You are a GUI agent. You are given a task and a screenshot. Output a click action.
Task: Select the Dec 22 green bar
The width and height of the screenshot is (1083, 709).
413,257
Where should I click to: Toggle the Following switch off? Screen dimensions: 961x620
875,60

...

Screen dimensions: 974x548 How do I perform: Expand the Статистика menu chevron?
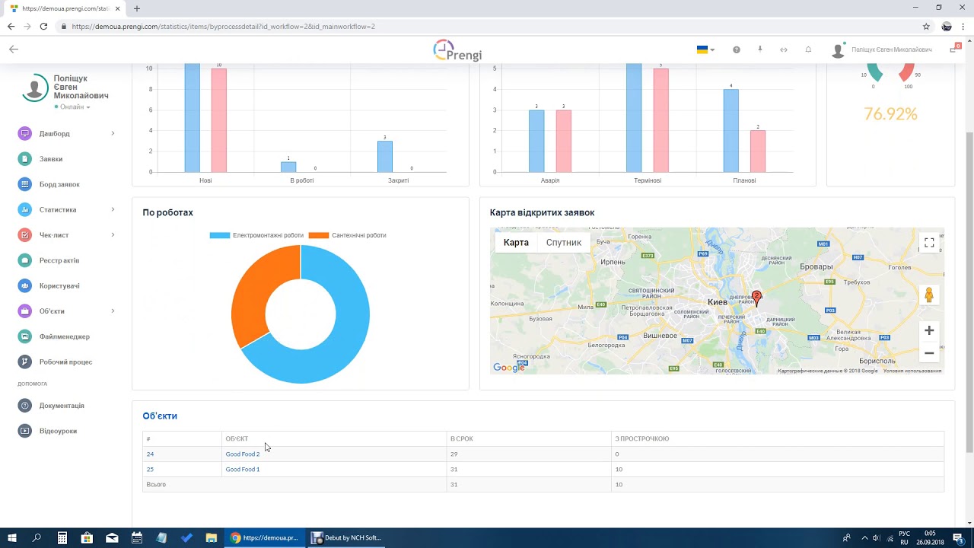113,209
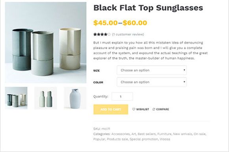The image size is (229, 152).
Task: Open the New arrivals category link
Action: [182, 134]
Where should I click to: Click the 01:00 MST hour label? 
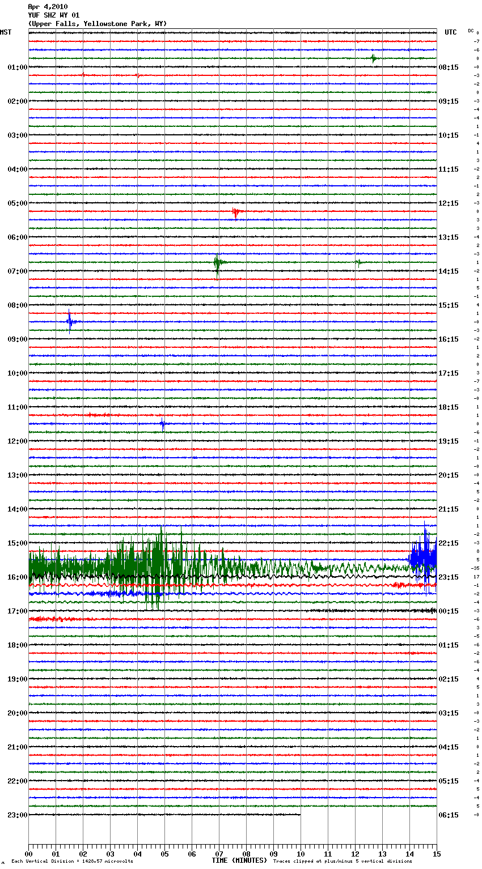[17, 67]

**Exercise goal**:
Return every line from the items above that contains the word "dimensions", copied in full.

**Reply**:
Where should I click to: Toggle the Following switch off? Screen dimensions: 961x620
Screen dimensions: 974x548 How do I perform: Expand the Статистика menu chevron?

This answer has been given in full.